Nancy: the Strength of Subordination

Nancy: the Strength of Subordination 2016-03-07T00:08:38-04:00

Nancy_ReaganNancy Reagan is dead.

She is not the last of her era, George H.W. Bush and Barbara Bush remain with a few other senior hands, but the Party she knew is dead. Bob Dole was complaining on the news that he was a conservative, but that Kansas had become extreme. Whatever was good or bad about her time is fading and today, I recall the good.

Nancy Reagan made her husband governor and then President of the United States. She did this in the way all good spouses do: love. She was bright and ambitious, but so was Ronald Reagan. He had gone to college during the Depression, turned to radio, and then traveled to Hollywood and become a star. He was a hardworking success, but she loved him and saw he could be more. Rare is the person who is a success, but then to find a person not blinded by the success who sees more is possible is even more rare.

She made him happy and that happiness made him President. One never saw President Reagan, even during the tough days of his Presidency, when he looked as if he could fail. Why? Nancy was home and Nancy loved him. She made that enough and if (sometimes) she was too much, all his life and all his friendships, Nancy Reagan made Ronald Reagan a rock, impervious to the temptations of despair or overconfidence.

He had Nancy.

Nancy Reagan had style. Her style was not one I appreciated at the time. . . the entire 1980’s were not Victorian enough for my taste, but she was the one person in America who could pull the look off. God helps us all. Am I the only one who looks at today’s Republican Party (or Hollywood) and wishes for a shot of classic style?

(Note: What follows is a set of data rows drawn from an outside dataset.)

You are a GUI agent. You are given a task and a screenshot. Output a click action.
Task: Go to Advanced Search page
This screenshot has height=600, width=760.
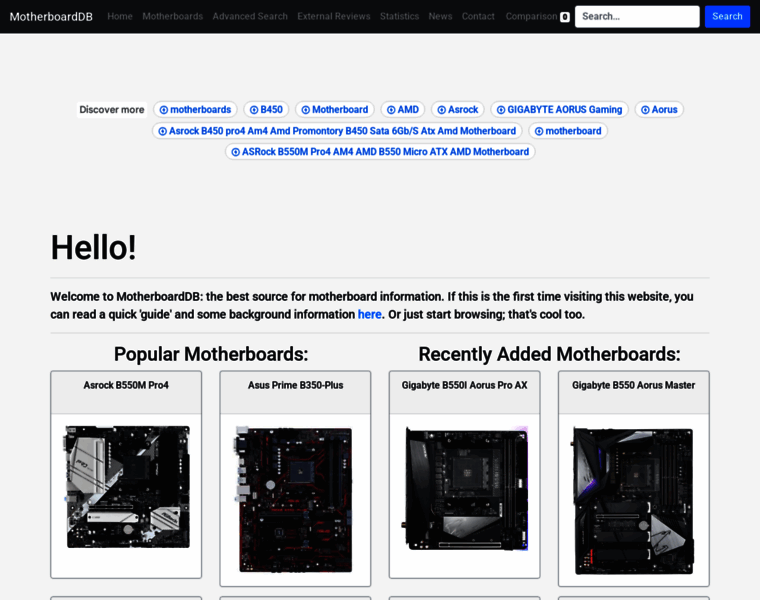tap(250, 16)
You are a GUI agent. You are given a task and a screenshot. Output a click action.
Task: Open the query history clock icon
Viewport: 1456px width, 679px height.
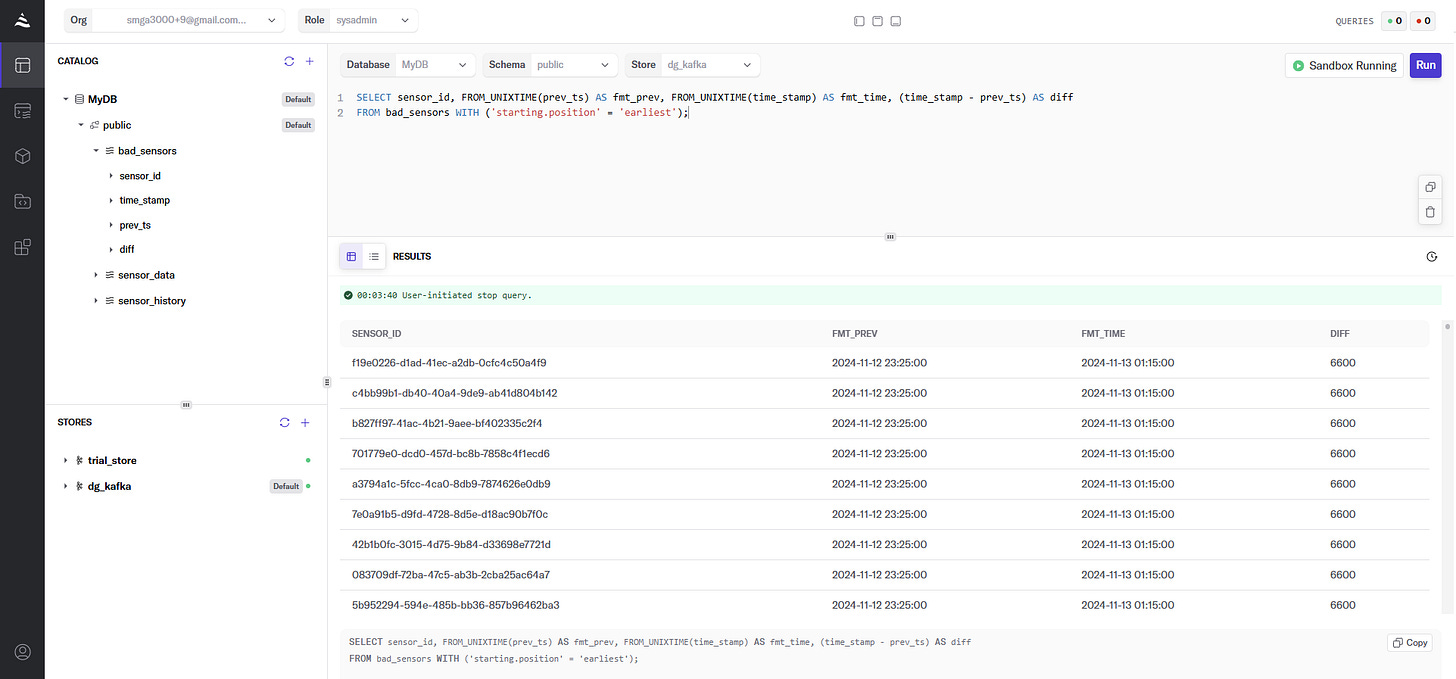1431,257
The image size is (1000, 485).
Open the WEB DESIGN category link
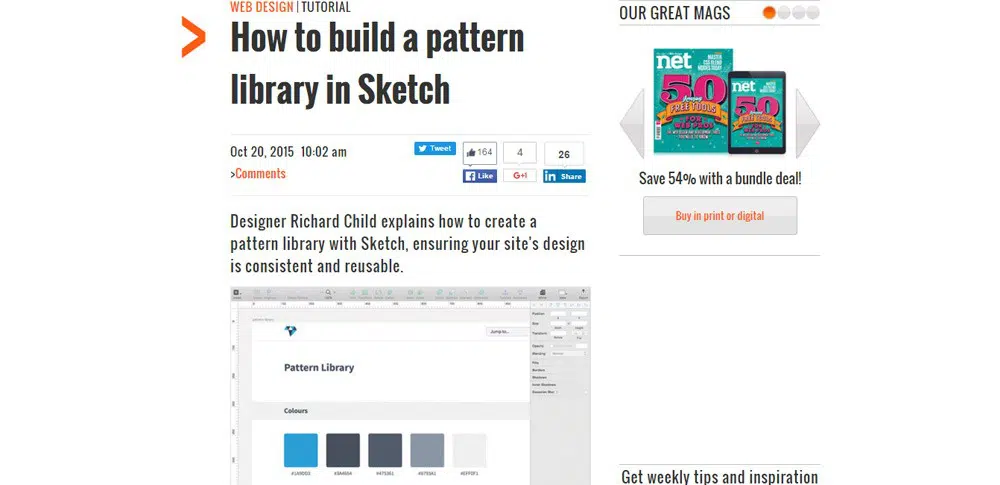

She was, from what I read, eccentric in her views, but well educated and strong. She had opinions and expressed them freely. Nancy Reagan mastered, however, the sublime gift of being with Reagan without needing to overshadow him. She was there. She was mocked for being able to look adoringly at him during a speech she must have heard one hundred times, but people missed the point. Her performance was powerful. We knew she would tell her “Ronnie” what she thought of his delivery, but she was strong enough not to need to send her message to the audience. Her audience was the leader of the Free World: Ronald Wilson Reagan. He always listened.

Maybe that way of being has mostly died. There were bad sides to it and limiting women to that role was wrong. Men have done well at it. George H.W. Bush was the greatest Vice President in the history of the United States because he mastered the role of subordination without servility. Leave aside her sex for a moment and see the power of love and the strength of subordination.

She became his strength, his confidence, his Nancy. She publicly decreased, so she could privately increase in power. That is a role that too few are taught. We are not all Captain Kirk, most of us have to be Spock or McCoy. We need a good Captain. If we have made the mistake of shoving women into the role, we can stop doing this and remind ourselves that many of us should play that part. We must serve quietly so a Margaret Thatcher can serve publicly.

I know this fact: a man worthy of a Nancy Reagan understands the worth of the role. He never forgets that everything he does is because of his Nancy. She has gone to be with him now in a place where everyone is a servant of God and gazes awe struck at His face. We all play that role in Paradise. She certainly had practice at the part.
May the soul of Nancy Reagan rest in peace.